6.3 Embedding with LayerNorm

pub const BloomEmbedding = struct {
    token_embedding: Tensor(f32),    // [vocab_size, d_model]
    layernorm: LayerNorm,

    pub fn forward(self: *BloomEmbedding, token_ids: []const u32) !Tensor(f32) {
        var embeds = try self.token_embedding.lookup(token_ids);
        // Apply LayerNorm immediately after embedding lookup
        return self.layernorm.forward(embeds);
    }
};

7. Variants

Variant Parameters Languages Notes
BLOOM-560M 560M 46 Smallest, suitable for experimentation
BLOOM-1.1B 1.1B 46
BLOOM-1.7B 1.7B 46
BLOOM-3B 3B 46
BLOOM-7.1B 7.1B 46 Popular research checkpoint
BLOOM-176B 176B 46 Full model, requires multi-node inference
BLOOMZ 176B 46 Instruction-tuned variant

8. Educational Value

What BLOOM Teaches

  1. ALiBi as an alternative to RoPE: While most modern models converge on RoPE, ALiBi demonstrates a fundamentally different approach -- injecting positional information as an additive bias rather than a multiplicative rotation. Comparing ALiBi and RoPE deepens understanding of what positional encoding actually does.

  2. No learned position parameters: ALiBi uses fixed, deterministic slopes. This eliminates position embeddings from the parameter count entirely and provides natural length extrapolation -- the model can attend to positions it never saw during training.

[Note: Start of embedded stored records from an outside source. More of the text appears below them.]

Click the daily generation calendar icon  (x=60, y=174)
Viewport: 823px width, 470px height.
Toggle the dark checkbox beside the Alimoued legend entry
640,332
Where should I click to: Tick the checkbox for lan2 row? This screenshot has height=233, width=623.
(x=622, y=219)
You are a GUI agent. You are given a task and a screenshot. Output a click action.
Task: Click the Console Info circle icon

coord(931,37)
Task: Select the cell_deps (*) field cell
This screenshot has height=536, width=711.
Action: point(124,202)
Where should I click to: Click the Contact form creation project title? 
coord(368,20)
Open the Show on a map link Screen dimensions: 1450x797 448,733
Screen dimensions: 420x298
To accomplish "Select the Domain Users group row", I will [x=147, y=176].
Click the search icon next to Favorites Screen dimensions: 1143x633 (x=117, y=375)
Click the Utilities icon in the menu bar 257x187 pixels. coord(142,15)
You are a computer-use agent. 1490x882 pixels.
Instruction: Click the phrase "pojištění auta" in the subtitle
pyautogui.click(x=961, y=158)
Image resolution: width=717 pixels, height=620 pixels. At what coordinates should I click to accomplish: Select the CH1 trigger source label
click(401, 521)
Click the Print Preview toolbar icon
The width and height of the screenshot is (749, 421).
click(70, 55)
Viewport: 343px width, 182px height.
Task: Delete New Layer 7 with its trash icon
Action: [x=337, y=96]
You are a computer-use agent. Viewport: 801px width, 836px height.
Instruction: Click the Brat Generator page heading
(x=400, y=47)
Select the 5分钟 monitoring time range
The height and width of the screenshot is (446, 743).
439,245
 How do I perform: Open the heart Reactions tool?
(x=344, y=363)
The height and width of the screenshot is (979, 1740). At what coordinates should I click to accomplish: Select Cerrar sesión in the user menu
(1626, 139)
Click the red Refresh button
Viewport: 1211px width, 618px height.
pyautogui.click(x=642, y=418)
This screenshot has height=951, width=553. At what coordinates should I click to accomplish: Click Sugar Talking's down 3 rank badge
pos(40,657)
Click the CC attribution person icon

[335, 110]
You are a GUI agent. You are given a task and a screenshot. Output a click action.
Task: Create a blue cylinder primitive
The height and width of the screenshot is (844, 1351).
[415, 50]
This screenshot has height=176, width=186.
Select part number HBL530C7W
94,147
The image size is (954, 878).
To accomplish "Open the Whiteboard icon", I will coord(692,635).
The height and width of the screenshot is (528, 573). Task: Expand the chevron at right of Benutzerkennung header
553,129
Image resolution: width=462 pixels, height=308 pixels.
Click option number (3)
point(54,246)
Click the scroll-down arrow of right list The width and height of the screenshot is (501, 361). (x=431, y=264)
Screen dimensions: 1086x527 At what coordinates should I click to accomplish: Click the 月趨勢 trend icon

  3. Embedding normalization: The embedding LayerNorm addresses a subtle problem: raw embedding vectors can have inconsistent magnitudes across the vocabulary. Normalizing before the first block ensures a stable starting point for deep networks.

  4. Multilingual tokenization: BLOOM's 250K-token vocabulary is a case study in balancing tokenizer efficiency across diverse languages, illustrating the tension between vocabulary size, sequence length, and per-language coverage.


9. References


  1. Scao, T. L. et al. "BLOOM: A 176B-Parameter Open-Access Multilingual Language Model." arXiv:2211.05100, 2022. 

  2. Press, O., Smith, N. A. & Lewis, M. "Train Short, Test Long: Attention with Linear Biases Enables Input Length Extrapolation." ICLR, 2022. 

  3. Laurençon, H. et al. "The BigScience ROOTS Corpus: A 1.6TB Composite Multilingual Dataset." NeurIPS Datasets and Benchmarks, 2022.